While Wayne concurs with Mandelbaum's assessment that his ACL tear was common, they disagree on the perception that it couldn't be prevented.

"When you look at the videos of all these athletes, what happens is the hip basically gets away from them, the foot gets away from them, they're reaching in such a way and then they're using their hip strength to bring their leg in," the doctor said. "What they do is internally rotate the femur of the upper leg, then the lower leg goes out in what we call dynamic valgus. It's a position where your upper leg is turning in and your lower leg is turning out, and when that happens that free tension on the ACL, it gives it a proclivity to want to tear.

"The control mechanisms are set up through the hip to provide a stable platform to keep you out of that position. You've got to control that and keep yourself out of that dynamic valgus."

Wayne acknowledges the circumstances of his injury, "He's right. It's common with ACL tears."

The 35-year-old star has mended and is ready to begin his 14th NFL season when the Colts visit the Denver Broncos Sunday night. Wayne, who has caught 1,006 passes for 13,566 yards and 80 TDs, dismisses what happened last year as something that couldn't be prevented.

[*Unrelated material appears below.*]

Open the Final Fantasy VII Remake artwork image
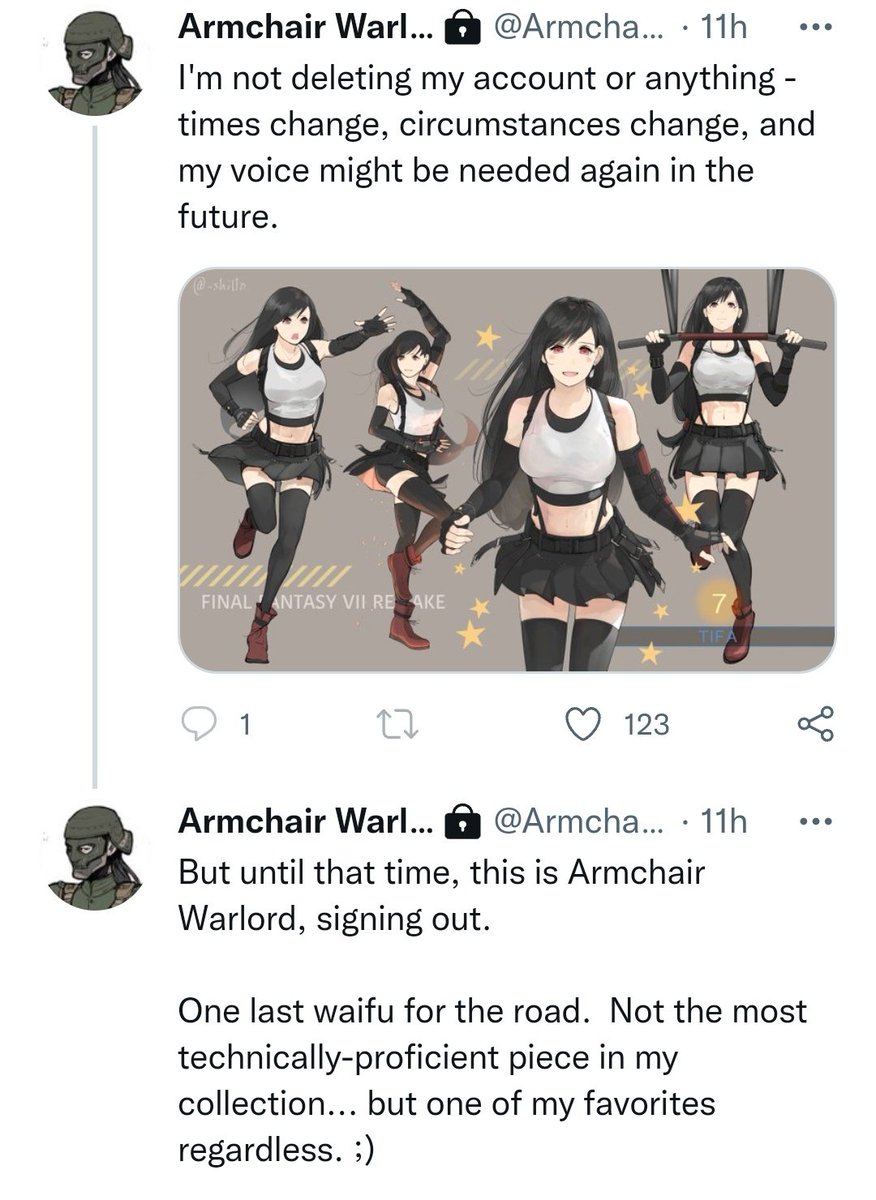 pyautogui.click(x=507, y=470)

"There's nothing we can do about that," he said of his instinctive reaction to try to catch that pass. "What can you do? Can you tell a 300-pounder to stay under control when another 300-pounder is pushing on him? You do what you can. You tell your body to do something. It's either you're going to do it or you're not. It's force. You can't control force."

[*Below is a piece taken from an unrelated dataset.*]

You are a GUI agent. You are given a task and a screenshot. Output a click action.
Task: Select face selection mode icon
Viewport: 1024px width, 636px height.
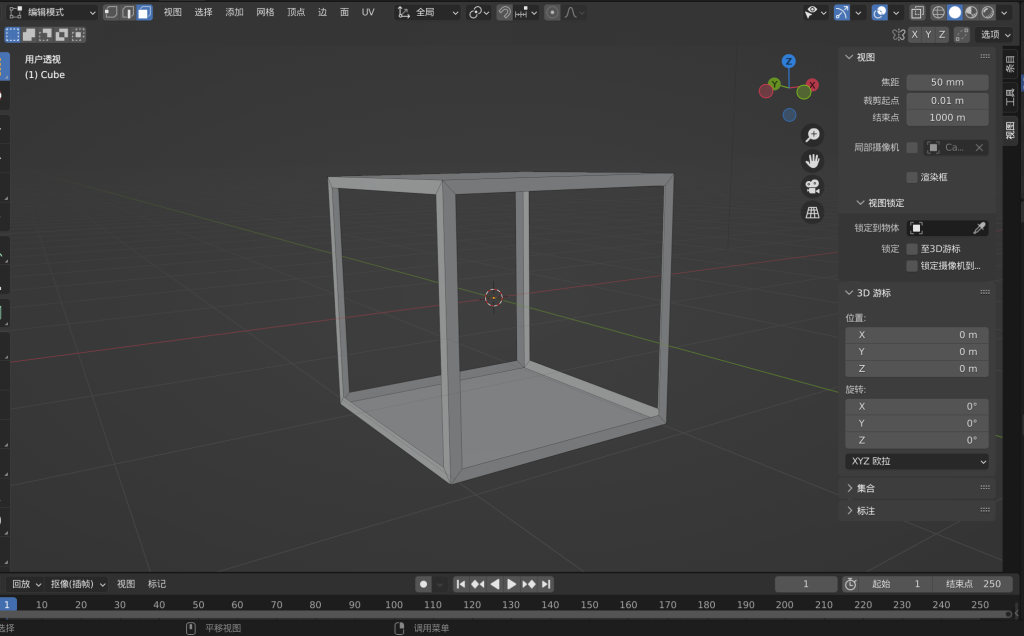145,12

Mandelbaum respectfully disagrees. He says controlling the body starts in the mind.

"Neuromuscular control actually emanates from the brain in the motor cortex," he said. "It's a trainable phenomenon."

He cites learning to play the piano. At first, the fingers are "all over the place." In a period of time, your mind trains the fingers how to play.

"After six weeks, your brain has this very fluid pattern of control," Mandelbaum said. "It's the same thing when you do this and you train the mind and the body to understand what it shouldn't do and what it should do."

Easier said than done, right?

The doctor continues to study the energy of injuries and is convinced it's about how the bodies of elite athletes adapt to activity. In the case of running back Vick Ballard, who tore his Achilles tendon in training camp after rehabilitating from an ACL tear for almost a year, mal-adaptive re-injuries are common. And it's probably the same with offensive left guard Donald Thomas, who tore his quad last season and then did it again during training camp.

"A lot of it has to do with the muscle, the tendon, it isn't adapted to that energy," Mandelbaum said. "Yeah, it healed beautifully, but still, the athlete is playing at a real high level and you have to be able to adapt that level of injury. Sometimes, we don't.

"And especially when you come off an offseason, I think they're at significant risk because everything ramps up so fast. You can be running, doing your gym workouts and you've got the best trainer in the world, but you're still not out there in that high level of intensity. That's certainly a factor that one needs to consider."